The ideal scenario is that we trigger the ingestion from our nightly batch process and can also receive whether the ingestion succeeded or failed. The ingestion process also needs to be able to read parquet files with complex types, which dropped support for an Azure Data Factory copy activity. Our solution was to leverage Azure Durable Functions. This is an extension to the standard Azure Functions platform which enables stateful, long-running functions. Specifically, durable functions support webhooks which allows us to communicate back whether ingestion succeeded to the orchestrator.

Ingestion then works as follows. Our nightly batch process triggers a durable function. This durable functions selects the correct Activity Function for the data source that needs to be ingested and triggers this Activity for each parquet file available. We then use pandas to read each file, perform some simple transformations and bulk-insert the records into the Cosmos database. The durable function automatically keeps track of any failures and will retry that function.

Azure Stream Analytics

Some operations we cannot easily perform with Azure Functions. This is primarily true for stateful operations, or for operations that combine messages over time windows.

Our daily crowdedness predictions are done in a batch process that does not compute the predictions instantaneously. It takes time, time during which new updates on train capacity may occur. If that happens, we wish to update the crowdedness twice: first on the most recent previous prediction, and next on the new predictions when they becomes available. We use Azure Stream Analytics here to keep state of update messages and replay them from a certain timestamp when a new batch prediction is available.

Azure Stream Analytics queries are written in a SQL dialect. It is relatively straight-forward to implement transformations. However, some care need to be taken when the message throughput needs to be high. In our case, a straightforward implementation couldn’t keep up with the input stream and we had to make sure that the stream analytics query was able to run in an embarrassingly parallel manner.

Embarrassingly parallel queries have some requirements and limitations. They need to process partitioned data, and they need to perform stateful operations (e.g. joins) contained within a partition. This means that when joining two Event Hub streams, they must have the same number of partitions, and data from partition 1 on the first Event Hub may only be joined to data from partition 1 on the second.

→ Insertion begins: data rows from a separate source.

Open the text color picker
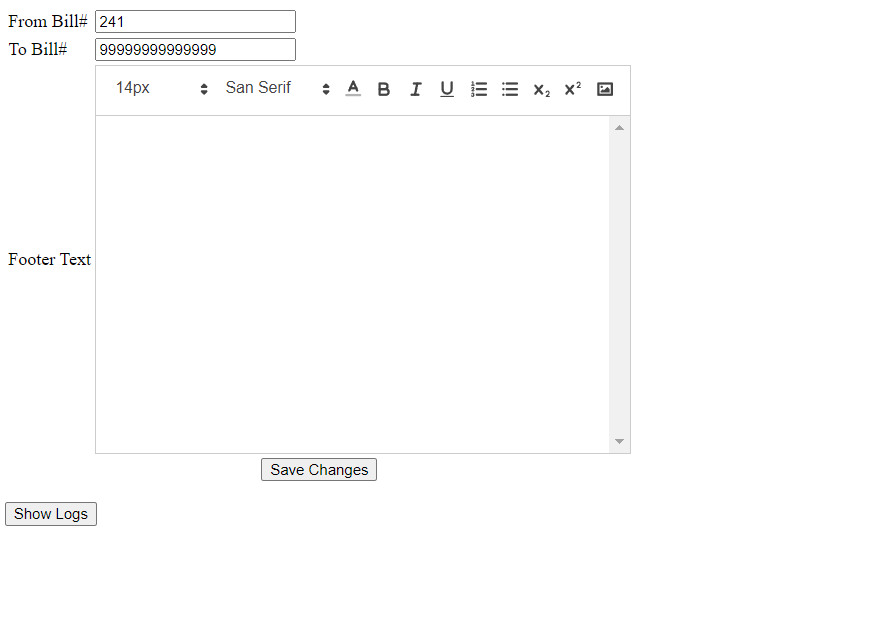The height and width of the screenshot is (626, 885). coord(353,89)
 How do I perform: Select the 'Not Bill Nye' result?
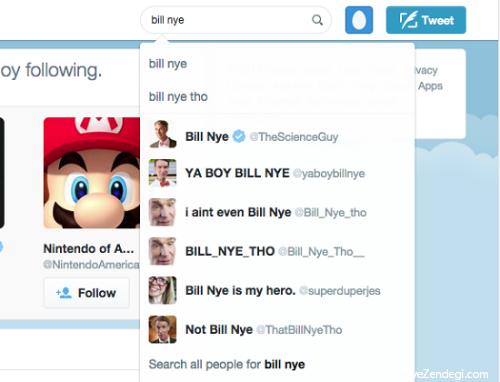point(277,329)
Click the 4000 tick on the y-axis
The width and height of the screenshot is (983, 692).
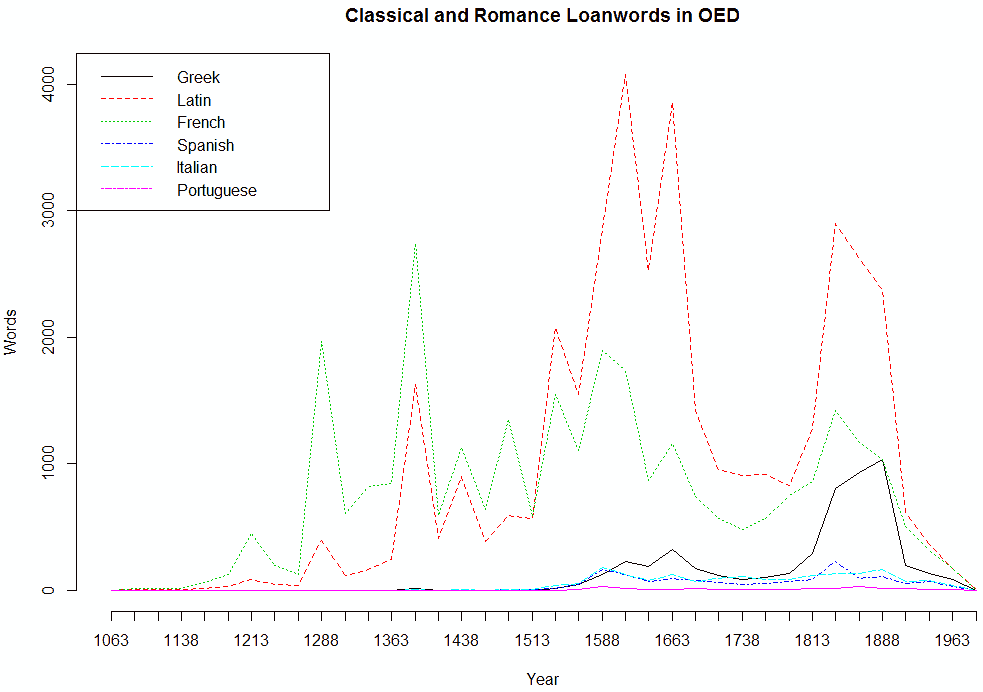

In order to solve this, we duplicate some of our data on several Event Hub partitions and essentially implement a broadcast join operation. We illustrate this in the following query. Here, each of our crowdedness predictions is given a batch ID and a batch start time which is used to decide which train capacity update message is applicable to which prediction. A message can be applicable to multiple predictions if the message arrives during the calculation of a new set of predictions). In this case multiple message are output. Each batch ID is duplicated over multiple Event Hub partitions.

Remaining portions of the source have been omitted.